• [Activity] Restate word for word the lines of the records below, starting at the line that contains "This screenshot has height=536, width=713." and ending at the line that contains "Open Desktop Notifications settings", with both of those lines included and nothing else.

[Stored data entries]

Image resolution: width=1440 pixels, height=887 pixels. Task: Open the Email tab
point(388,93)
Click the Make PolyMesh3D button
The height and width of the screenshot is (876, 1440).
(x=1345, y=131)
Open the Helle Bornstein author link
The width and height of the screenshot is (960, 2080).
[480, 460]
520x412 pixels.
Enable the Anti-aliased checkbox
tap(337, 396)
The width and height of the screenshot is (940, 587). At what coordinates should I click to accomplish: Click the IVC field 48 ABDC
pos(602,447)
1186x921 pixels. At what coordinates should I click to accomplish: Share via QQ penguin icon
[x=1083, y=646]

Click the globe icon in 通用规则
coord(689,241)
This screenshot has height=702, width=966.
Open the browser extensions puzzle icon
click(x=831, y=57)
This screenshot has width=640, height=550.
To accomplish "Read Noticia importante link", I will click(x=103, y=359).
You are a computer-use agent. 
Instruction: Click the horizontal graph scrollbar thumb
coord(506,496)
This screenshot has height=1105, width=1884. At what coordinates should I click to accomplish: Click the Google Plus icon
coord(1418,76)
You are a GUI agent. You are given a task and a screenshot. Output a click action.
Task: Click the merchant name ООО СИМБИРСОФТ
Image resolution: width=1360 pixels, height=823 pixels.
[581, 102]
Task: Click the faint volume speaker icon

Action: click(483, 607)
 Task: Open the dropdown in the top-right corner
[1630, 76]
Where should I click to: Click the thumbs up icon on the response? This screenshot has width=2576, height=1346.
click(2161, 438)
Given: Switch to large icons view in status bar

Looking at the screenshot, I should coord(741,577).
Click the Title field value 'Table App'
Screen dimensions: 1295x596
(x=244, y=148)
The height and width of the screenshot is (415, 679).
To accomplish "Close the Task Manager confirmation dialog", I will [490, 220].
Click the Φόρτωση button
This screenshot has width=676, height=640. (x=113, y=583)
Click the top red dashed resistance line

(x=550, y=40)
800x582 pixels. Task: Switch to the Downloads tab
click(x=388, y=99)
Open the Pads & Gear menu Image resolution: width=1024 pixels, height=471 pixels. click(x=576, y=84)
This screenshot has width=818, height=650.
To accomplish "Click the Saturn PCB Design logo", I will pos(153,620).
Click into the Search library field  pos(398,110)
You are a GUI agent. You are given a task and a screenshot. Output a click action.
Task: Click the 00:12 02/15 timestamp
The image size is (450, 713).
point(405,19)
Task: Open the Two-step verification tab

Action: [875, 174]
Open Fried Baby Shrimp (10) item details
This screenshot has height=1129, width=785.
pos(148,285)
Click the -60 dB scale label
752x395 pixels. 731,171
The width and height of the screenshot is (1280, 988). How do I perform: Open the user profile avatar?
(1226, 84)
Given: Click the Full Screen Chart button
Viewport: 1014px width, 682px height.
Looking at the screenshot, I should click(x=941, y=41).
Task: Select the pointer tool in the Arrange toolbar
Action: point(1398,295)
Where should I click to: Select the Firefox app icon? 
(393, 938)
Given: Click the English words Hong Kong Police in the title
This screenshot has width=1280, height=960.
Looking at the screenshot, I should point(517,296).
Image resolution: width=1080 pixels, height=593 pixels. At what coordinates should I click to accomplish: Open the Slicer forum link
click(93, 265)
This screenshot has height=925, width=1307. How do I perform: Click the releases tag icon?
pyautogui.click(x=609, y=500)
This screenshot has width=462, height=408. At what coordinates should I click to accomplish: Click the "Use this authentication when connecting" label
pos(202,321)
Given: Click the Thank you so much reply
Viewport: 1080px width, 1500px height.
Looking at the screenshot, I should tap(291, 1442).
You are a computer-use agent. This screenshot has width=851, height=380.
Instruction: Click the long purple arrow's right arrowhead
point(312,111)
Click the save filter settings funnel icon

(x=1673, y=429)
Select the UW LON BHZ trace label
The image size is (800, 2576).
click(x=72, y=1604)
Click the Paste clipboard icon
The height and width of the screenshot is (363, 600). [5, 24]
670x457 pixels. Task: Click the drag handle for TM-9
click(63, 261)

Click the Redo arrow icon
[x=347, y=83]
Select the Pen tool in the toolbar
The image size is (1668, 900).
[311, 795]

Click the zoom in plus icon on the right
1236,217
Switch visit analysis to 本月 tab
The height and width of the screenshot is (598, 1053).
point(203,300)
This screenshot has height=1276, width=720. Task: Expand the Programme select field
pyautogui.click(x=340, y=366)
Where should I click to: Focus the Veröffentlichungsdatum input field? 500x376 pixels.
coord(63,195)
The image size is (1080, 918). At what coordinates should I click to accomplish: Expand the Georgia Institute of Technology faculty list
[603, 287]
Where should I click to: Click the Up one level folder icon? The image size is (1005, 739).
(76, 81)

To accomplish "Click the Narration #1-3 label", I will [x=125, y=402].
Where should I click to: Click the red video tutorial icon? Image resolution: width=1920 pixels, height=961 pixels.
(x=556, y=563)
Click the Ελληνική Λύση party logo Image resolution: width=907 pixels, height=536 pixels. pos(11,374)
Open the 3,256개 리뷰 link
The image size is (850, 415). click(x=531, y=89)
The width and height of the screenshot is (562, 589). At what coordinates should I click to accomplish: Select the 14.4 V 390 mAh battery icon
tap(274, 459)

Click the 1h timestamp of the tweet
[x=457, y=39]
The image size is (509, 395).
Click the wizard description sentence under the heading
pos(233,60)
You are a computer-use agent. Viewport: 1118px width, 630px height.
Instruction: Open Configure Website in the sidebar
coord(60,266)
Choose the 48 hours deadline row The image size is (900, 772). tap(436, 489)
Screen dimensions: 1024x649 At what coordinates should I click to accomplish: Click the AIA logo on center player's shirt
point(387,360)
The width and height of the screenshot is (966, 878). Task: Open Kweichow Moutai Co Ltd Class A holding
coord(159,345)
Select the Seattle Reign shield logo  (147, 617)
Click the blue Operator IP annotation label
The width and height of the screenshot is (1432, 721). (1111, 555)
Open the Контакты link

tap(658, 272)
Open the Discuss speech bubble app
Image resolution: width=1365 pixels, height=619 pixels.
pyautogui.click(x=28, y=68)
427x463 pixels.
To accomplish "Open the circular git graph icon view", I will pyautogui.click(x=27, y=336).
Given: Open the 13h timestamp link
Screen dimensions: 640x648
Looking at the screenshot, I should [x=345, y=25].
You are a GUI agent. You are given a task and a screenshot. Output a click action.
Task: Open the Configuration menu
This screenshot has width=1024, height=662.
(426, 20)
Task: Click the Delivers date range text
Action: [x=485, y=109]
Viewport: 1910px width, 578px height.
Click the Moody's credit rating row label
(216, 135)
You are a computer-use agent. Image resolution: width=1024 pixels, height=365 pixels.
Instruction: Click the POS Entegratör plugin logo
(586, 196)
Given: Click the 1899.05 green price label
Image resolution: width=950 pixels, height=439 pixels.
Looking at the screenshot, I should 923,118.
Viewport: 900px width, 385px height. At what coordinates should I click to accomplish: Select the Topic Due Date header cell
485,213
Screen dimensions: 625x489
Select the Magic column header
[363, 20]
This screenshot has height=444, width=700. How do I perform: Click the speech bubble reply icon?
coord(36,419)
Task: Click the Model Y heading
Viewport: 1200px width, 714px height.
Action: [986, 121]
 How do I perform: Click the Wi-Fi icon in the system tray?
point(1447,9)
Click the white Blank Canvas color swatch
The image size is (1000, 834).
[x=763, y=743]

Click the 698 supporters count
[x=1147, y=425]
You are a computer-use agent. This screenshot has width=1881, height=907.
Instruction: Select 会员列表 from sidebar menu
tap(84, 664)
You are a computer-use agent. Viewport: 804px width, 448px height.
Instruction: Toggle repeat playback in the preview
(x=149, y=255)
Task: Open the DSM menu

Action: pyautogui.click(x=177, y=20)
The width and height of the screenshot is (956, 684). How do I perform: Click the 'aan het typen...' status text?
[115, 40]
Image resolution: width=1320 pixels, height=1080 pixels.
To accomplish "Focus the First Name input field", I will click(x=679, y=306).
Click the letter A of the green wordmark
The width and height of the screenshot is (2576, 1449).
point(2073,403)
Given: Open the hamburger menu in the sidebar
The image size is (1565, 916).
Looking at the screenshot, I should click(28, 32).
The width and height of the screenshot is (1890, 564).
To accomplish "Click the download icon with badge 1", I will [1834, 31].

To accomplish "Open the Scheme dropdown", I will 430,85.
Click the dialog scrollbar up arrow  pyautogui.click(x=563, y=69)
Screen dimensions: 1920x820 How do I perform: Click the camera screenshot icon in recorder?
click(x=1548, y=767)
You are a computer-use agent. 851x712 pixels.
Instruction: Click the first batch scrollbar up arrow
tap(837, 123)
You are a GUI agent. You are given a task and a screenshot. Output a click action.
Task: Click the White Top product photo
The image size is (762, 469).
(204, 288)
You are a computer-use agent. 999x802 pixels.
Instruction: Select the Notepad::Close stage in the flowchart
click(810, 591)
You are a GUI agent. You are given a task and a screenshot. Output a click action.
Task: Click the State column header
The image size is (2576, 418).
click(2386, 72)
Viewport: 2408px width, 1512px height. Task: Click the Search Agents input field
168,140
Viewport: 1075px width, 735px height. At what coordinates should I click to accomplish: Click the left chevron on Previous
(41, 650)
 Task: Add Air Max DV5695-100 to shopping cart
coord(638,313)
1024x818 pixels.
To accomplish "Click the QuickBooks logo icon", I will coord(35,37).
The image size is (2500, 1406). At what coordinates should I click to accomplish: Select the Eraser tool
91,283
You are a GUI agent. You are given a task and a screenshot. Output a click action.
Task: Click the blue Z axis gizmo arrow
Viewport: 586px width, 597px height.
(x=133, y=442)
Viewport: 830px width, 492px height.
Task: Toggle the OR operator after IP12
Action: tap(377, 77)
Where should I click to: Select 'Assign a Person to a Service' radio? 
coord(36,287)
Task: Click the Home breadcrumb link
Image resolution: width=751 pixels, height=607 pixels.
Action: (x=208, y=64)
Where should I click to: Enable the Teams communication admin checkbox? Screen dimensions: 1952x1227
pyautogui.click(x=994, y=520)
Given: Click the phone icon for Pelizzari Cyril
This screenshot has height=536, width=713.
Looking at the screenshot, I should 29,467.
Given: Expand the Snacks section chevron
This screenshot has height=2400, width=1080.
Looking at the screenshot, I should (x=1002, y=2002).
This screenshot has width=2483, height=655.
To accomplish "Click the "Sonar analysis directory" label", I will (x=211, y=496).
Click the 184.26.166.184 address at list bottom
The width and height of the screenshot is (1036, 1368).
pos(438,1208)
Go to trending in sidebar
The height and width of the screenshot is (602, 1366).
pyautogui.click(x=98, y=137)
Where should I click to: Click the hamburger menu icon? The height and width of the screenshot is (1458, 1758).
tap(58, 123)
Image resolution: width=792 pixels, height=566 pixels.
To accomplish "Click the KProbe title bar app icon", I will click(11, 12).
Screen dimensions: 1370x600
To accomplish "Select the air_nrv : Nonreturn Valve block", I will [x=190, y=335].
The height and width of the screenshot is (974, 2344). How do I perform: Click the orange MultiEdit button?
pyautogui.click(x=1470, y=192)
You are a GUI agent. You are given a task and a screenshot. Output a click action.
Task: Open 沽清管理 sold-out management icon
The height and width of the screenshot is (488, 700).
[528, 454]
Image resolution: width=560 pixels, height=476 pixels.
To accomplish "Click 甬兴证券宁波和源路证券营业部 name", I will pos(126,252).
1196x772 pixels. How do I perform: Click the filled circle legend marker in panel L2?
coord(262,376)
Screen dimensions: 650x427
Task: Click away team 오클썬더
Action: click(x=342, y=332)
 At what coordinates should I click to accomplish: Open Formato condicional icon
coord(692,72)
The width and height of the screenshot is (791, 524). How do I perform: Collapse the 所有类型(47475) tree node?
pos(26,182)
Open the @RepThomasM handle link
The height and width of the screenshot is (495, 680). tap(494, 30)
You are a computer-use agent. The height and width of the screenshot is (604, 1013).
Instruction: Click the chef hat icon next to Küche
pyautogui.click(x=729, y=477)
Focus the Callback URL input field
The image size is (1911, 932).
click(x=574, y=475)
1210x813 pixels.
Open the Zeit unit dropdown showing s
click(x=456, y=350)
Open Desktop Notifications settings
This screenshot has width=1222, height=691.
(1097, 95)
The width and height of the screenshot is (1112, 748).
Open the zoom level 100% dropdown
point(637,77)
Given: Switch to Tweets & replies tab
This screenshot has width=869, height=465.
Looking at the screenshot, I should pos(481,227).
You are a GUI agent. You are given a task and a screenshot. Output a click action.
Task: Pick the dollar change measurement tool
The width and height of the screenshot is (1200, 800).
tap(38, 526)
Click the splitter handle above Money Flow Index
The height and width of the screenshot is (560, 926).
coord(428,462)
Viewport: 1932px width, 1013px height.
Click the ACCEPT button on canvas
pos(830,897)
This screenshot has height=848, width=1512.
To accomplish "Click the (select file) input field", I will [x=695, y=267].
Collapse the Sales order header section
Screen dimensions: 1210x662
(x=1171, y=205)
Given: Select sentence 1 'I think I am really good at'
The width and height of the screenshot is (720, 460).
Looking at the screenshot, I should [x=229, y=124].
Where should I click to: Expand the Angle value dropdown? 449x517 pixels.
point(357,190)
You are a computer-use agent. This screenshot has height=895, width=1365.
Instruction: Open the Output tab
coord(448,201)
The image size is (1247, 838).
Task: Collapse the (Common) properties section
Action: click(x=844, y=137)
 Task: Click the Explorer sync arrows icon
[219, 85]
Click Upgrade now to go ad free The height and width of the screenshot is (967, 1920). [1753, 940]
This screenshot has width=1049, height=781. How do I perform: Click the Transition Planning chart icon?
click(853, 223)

• [Solved problem]
This screenshot has height=536, width=713.
Looking at the screenshot, I should 29,467.
Given: Expand the Snacks section chevron
This screenshot has height=2400, width=1080.
Looking at the screenshot, I should (x=1002, y=2002).
This screenshot has width=2483, height=655.
To accomplish "Click the "Sonar analysis directory" label", I will (x=211, y=496).
Click the 184.26.166.184 address at list bottom
The width and height of the screenshot is (1036, 1368).
pos(438,1208)
Go to trending in sidebar
The height and width of the screenshot is (602, 1366).
pyautogui.click(x=98, y=137)
Where should I click to: Click the hamburger menu icon? The height and width of the screenshot is (1458, 1758).
tap(58, 123)
Image resolution: width=792 pixels, height=566 pixels.
To accomplish "Click the KProbe title bar app icon", I will click(11, 12).
Screen dimensions: 1370x600
To accomplish "Select the air_nrv : Nonreturn Valve block", I will [x=190, y=335].
The height and width of the screenshot is (974, 2344). How do I perform: Click the orange MultiEdit button?
pyautogui.click(x=1470, y=192)
You are a GUI agent. You are given a task and a screenshot. Output a click action.
Task: Open 沽清管理 sold-out management icon
The height and width of the screenshot is (488, 700).
[528, 454]
Image resolution: width=560 pixels, height=476 pixels.
To accomplish "Click 甬兴证券宁波和源路证券营业部 name", I will pos(126,252).
1196x772 pixels. How do I perform: Click the filled circle legend marker in panel L2?
coord(262,376)
Screen dimensions: 650x427
Task: Click away team 오클썬더
Action: click(x=342, y=332)
 At what coordinates should I click to accomplish: Open Formato condicional icon
coord(692,72)
The width and height of the screenshot is (791, 524). How do I perform: Collapse the 所有类型(47475) tree node?
pos(26,182)
Open the @RepThomasM handle link
The height and width of the screenshot is (495, 680). tap(494, 30)
You are a computer-use agent. The height and width of the screenshot is (604, 1013).
Instruction: Click the chef hat icon next to Küche
pyautogui.click(x=729, y=477)
Focus the Callback URL input field
The image size is (1911, 932).
click(x=574, y=475)
1210x813 pixels.
Open the Zeit unit dropdown showing s
click(x=456, y=350)
Open Desktop Notifications settings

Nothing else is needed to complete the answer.